After the last discussion about an improved OSB, I had a go at building a
system that had tags, file uploads and could also handle different
geometries of errors (basically a Swiss Army knife for osm metadata). This
system never reached a point were it became usable. However, I learned a
couple of things while programming it:
For bug-*tracking* you need to have a history of changes made to a bug.
While for some tags only the current value is relevant (e.g. a status tag)
for others each version of the tag is important (e.g. if comments are
implemented with tags). Since the server is agnostic about the meaning of
tags all semantic knowledge need to be implemented in the clients. This
makes client implementations quite complex. Also searching for bugs
becomes a task of its own as you need something like XAPI or O3S to build
queries unless you want to filter the bugs on the client-side.
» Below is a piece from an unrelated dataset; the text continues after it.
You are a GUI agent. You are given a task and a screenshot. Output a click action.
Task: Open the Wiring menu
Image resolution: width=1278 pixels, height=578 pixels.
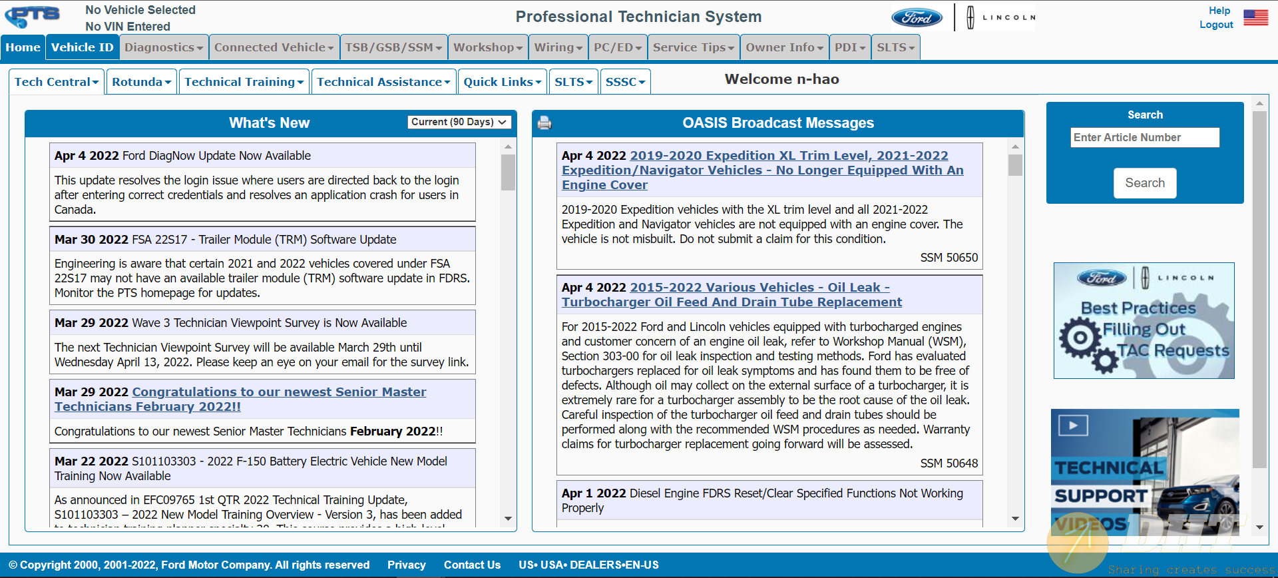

I also realised during the develeopment that tags are a concept which is
very similar to the fields/columns in a database. Their advantage over
fields is that each object can have a different set of tags and that the
database does not need to be changed to add new tags. The disadvantage is
that the database has no knowledge on how to handle the data and that
clients cannot make many assumptions about the data that is available for
an object.
In the osm database the flexibility offered by tags is need because every
mapper needs to add new types of objects and tags quite regularly. However
IMHO the situation is a bit different in a bug tracker: First, the range
of different object types is much smaller as bugs are not that different
from each other. Second, the server needs to know about the information it
holds in order to search it properly. And third, users are probably not
going to manually add tags to bugs, only developers of bug tracking
application might want to add additional information to a bug.
To conclude: IMO tags can be a nice add-on to allow applications to
provide additional data for a bug the basic stuff should be managed in a
normal database in order to allow easy client implementations. After all
its just a bug tracker which should people tell where the OSM data needs
improvements. If you want to do something completely different you can
always set-up a database and build another tool. And this might be easier
in the end than using an extremely flexible bug tracker.
I might not be seeing the bigger picture here, but my experiences with my
"bug tracker" idea led me to the conclusion that a restricted tool might
do a better job than something very flexible.